» **Excerpted text**:
*** Begin section ***
The key to gaining the sensitivity to G-d's role in all of the details of
your life is – trite as it may sound – to simply be in the moment. It's easier
said than done. To be in the moment, you can't recede into the comfort of your
own little reality. You have to be brave, and stay in G-d's reality. This is
what Twelve-Step Programs often call: "Accepting life on life's terms." How many
spiritual experiences have we ignored by being self-absorbed and insensitive to
the perfect job G-d is doing for us every second? As it says in Psalm 118, "This
is the day that G-d has made. Celebrate and rejoice in it."
The Chassidic approach to applying mystical awareness for practical growth
emphasizes the importance of “pnimiyut.” Literally, pnimiyut means
"inwardness." It does not mean introspection, as the translation may imply; but
it refers instead to inwardness as opposed to superficiality. The superficial
person is one who fragments his personality into many different contradictory
facets, who is internally inconsistent, or whose behavior is insincere due to a
lack of inner feeling and depth.
*** End section ***
» **What you will do**:
**A.** Transcribe from the passage on spiritual awareness the part that opens with the words "The Chassidic approach" and closes with "feeling and depth.".
**B.** Answer these questions from the passage on spiritual awareness:
(i) Which psalm does the passage quote?
(ii) What does "pnimiyut" literally mean?
(iii) What phrase do Twelve-Step Programs often use for staying in G-d's reality?

Records from a data source
*** Begin section ***
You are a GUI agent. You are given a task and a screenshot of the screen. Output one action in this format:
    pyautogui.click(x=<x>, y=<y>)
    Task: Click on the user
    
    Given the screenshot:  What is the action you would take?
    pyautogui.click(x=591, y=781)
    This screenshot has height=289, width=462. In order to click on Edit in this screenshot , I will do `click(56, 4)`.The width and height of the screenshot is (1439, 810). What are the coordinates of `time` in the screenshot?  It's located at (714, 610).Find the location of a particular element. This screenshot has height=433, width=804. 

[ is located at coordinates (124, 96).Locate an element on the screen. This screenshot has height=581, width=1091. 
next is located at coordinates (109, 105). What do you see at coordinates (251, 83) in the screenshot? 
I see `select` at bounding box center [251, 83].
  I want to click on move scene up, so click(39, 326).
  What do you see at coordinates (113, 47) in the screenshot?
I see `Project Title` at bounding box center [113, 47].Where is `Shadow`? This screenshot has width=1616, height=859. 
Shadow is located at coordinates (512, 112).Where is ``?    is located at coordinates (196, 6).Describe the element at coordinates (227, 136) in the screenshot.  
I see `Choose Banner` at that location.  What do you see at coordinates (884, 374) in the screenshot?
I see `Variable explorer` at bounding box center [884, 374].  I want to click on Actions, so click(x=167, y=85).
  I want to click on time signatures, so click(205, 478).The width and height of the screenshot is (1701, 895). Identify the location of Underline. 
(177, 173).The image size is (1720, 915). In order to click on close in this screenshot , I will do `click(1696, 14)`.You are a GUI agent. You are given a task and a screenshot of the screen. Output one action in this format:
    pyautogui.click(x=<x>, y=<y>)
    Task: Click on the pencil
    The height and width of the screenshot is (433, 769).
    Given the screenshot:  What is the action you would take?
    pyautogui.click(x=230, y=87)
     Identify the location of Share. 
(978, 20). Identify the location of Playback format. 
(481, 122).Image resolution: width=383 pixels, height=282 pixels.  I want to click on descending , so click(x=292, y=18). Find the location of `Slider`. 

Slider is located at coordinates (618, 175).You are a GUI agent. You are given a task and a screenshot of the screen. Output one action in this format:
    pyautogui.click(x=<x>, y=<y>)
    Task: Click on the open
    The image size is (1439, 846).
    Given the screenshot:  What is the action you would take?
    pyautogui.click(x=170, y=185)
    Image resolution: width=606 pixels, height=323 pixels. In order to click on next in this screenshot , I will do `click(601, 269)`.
*** End section ***
» **Exercise results**:
**A.**
The Chassidic approach to applying mystical awareness for practical growth
emphasizes the importance of “pnimiyut.” Literally, pnimiyut means
"inwardness." It does not mean introspection, as the translation may imply; but
it refers instead to inwardness as opposed to superficiality. The superficial
person is one who fragments his personality into many different contradictory
facets, who is internally inconsistent, or whose behavior is insincere due to a
lack of inner feeling and depth.

**B.**
(i) Psalm 118
(ii) "Inwardness"
(iii) "Accepting life on life's terms."